EXTRACTED TEXT:
* * * * * * * * *

# Worms in my nano!



## neonfish3 (Feb 12, 2004)

I Found these small thin glassy white worms crawling on the inside of my small nano (pico)tank. The tank is a 4"x4"x4" lit by an Azoo mini palm 3w light, no co2, no substrate, no filter, no heater, no fish. I did have 1 of each kind of snail I have( MTS, Ramshorn, pond snail). I have java and x-mas moss, 1 each of small blyxa, java fern, riccia, glosso and a rock. All the plants and snails and the rock came from my other tanks. I have well water, and I've been topping off for evaporation every day with 1/2 tank WC every 3-4 days.(it's easy)
The worms would crawl along the glass at a pretty good rate. I never saw them swim. There were 1/2-5/8 in. worms and very many 1/8- 1/4 in.
Anyone know what these worms are? 
Should I be worried--my main concern, after I thought about it, was that these came out of my well!!! pray: they're not, right.) uke:

Also what else did I capture in this shot--the smaller white things that have the shape of paramecium. I didn't see them when I took the shot, but my camera definitely see's better than I do!









2 days ago I cleaned the tank after I took this picture, and not seen the worms again. I also took out the snails and added 1 amano shrimp.
Here's the tank tonight:








:spider: :spider: :spider: :spider: :spider: :spider: :spider: :spider:


----------



## HeyPK (Jan 23, 2004)

* * * * * * * * *

Word and element location data:

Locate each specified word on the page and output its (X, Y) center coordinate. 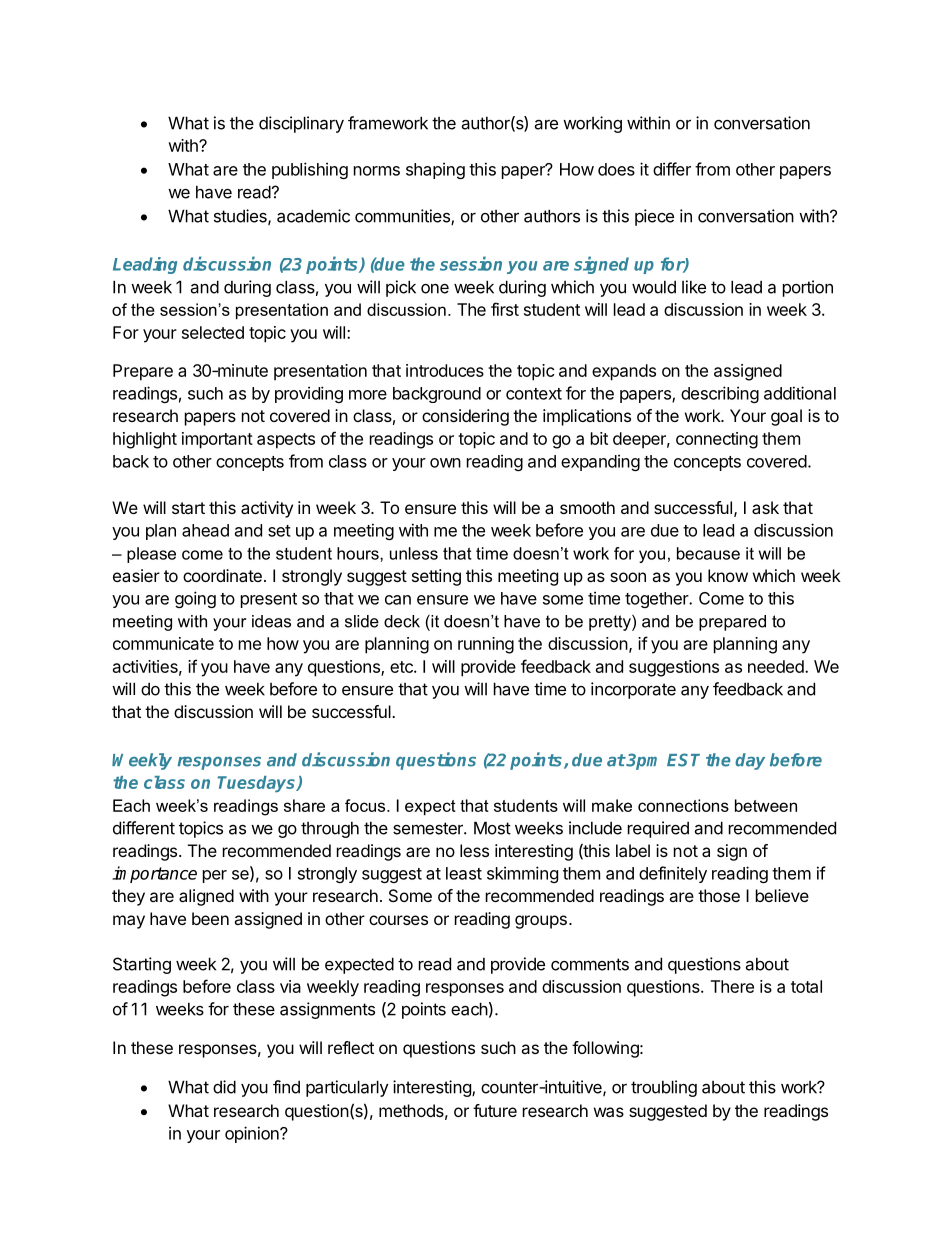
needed (777, 666)
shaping (435, 170)
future (495, 1110)
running (486, 645)
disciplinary (301, 124)
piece (654, 217)
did (224, 1087)
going (195, 599)
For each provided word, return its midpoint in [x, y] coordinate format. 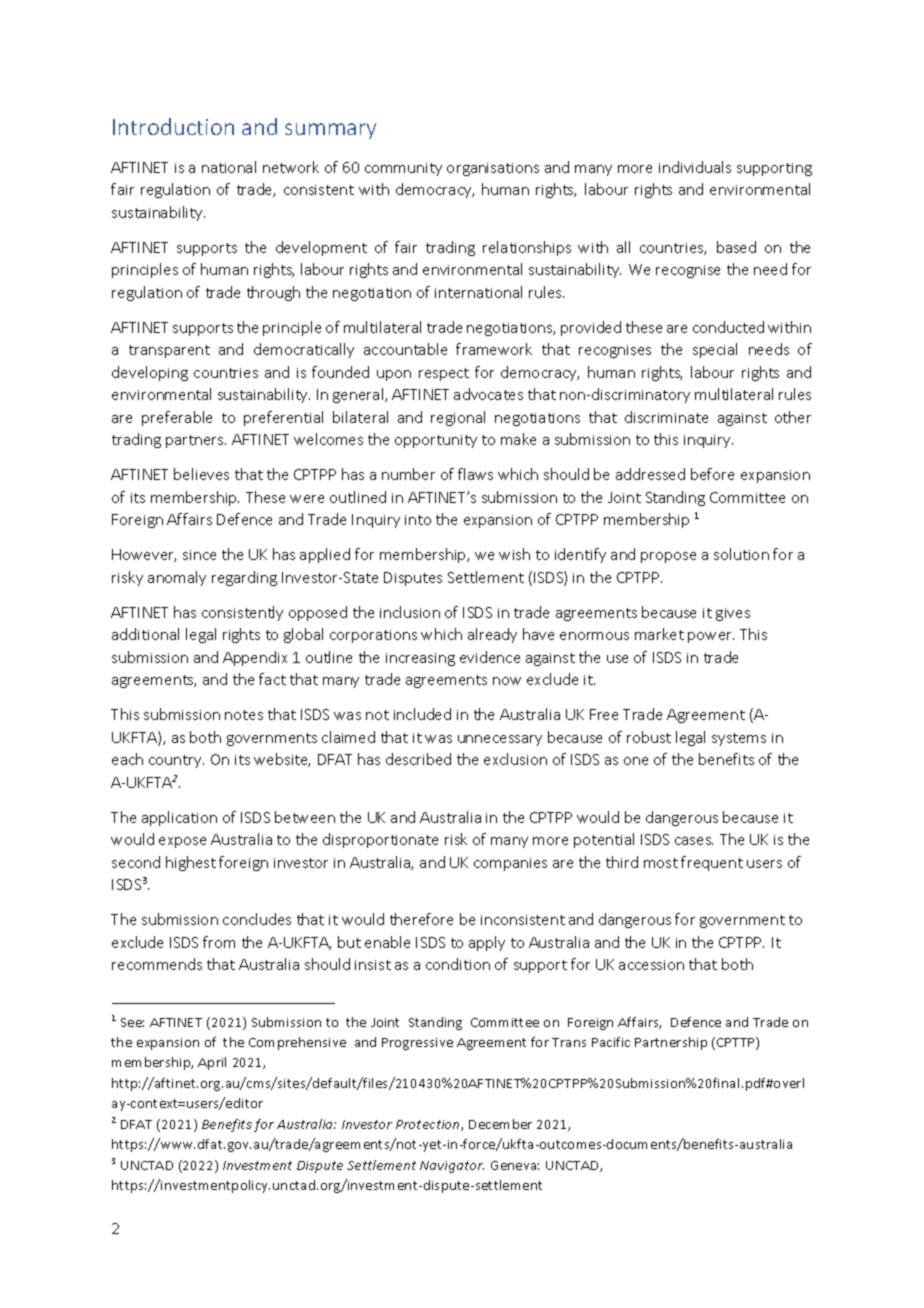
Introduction [173, 126]
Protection [429, 1125]
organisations [493, 169]
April [212, 1063]
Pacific [611, 1042]
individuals [695, 167]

* * * * * * * * *

OBJECTIVE A: Duplicate the stretch of the thread about worms in the nano tank from "I Found these" through "these worms are?".
OBJECTIVE B:
Answer these questions using the thread about worms in the nano tank.
(i) What are the dimensions of the tank?
(ii) What light is the tank lit by?
(iii) What animal was added after the snails were taken out?
OBJECTIVE C: Take the thread about worms in the nano tank further, starting after its last line.

REPLY A:
I Found these small thin glassy white worms crawling on the inside of my small nano (pico)tank. The tank is a 4"x4"x4" lit by an Azoo mini palm 3w light, no co2, no substrate, no filter, no heater, no fish. I did have 1 of each kind of snail I have( MTS, Ramshorn, pond snail). I have java and x-mas moss, 1 each of small blyxa, java fern, riccia, glosso and a rock. All the plants and snails and the rock came from my other tanks. I have well water, and I've been topping off for evaporation every day with 1/2 tank WC every 3-4 days.(it's easy)
The worms would crawl along the glass at a pretty good rate. I never saw them swim. There were 1/2-5/8 in. worms and very many 1/8- 1/4 in.
Anyone know what these worms are?

REPLY B:
(i) 4"x4"x4"
(ii) An Azoo mini palm 3w light
(iii) 1 amano shrimp

REPLY C:
The worm is a freshwater oligochaete, a small relative to earthworms and is common and harmless. It probably came in on one of the plants (not in your well water!) The protozoa are really Paramecium. 

What kind of lens do you have on your camera to get that picture?


----------



## neonfish3 (Feb 12, 2004)

HeyPK said:


> The protozoa are really Paramecium.
> 
> What kind of lens do you have on your camera to get that picture?


Thanks HeyPK. 
But after doing some research on freshwater oligochaete, I still am grossed out. 
http://www.eeob.iastate.edu/faculty/DrewesC/htdocs/invert-thumbs.htm
Theres some great pics and info here^
and here: http://www.micrographia.com/aadirpgs/specall/specgen/spegen01.htm
The WORLD we live in IS amazing!!!

My camera is a Nikon coolpix 5400, no special lenses, shot in macro, f 3.5, 1/60 sec., ISO 50. no flash. Pic was edited slightly in Photoshop Elements 3 to bring out more detail.
The camera will focus at 1 cm.,I can put the lens on the glass side of the tank and take a pic of something on the inside of the glass. (I love it)

There once were some worms in a tank
That suddenly got very rank
Overfed with fish food
They became very rude
Refusing to swim, they just sank.​​


----------



## Zapins (Jul 28, 2004)

Hehe, I was also a bit disgused with finding nematodes in my tank a few years ago, but they kinda grow on you as time goes on...


----------



## HeyPK (Jan 23, 2004)

I know these worms, and I think they are in the genus, Stylaria. They live mostly in the mulm, and they feed on something in there. Something they pull on stuff, causing it to twitch, and you can see bits of debris twitching, but it is much harder to see the worm that is doing it. 

That is an amazing macro capability in your coolpix!!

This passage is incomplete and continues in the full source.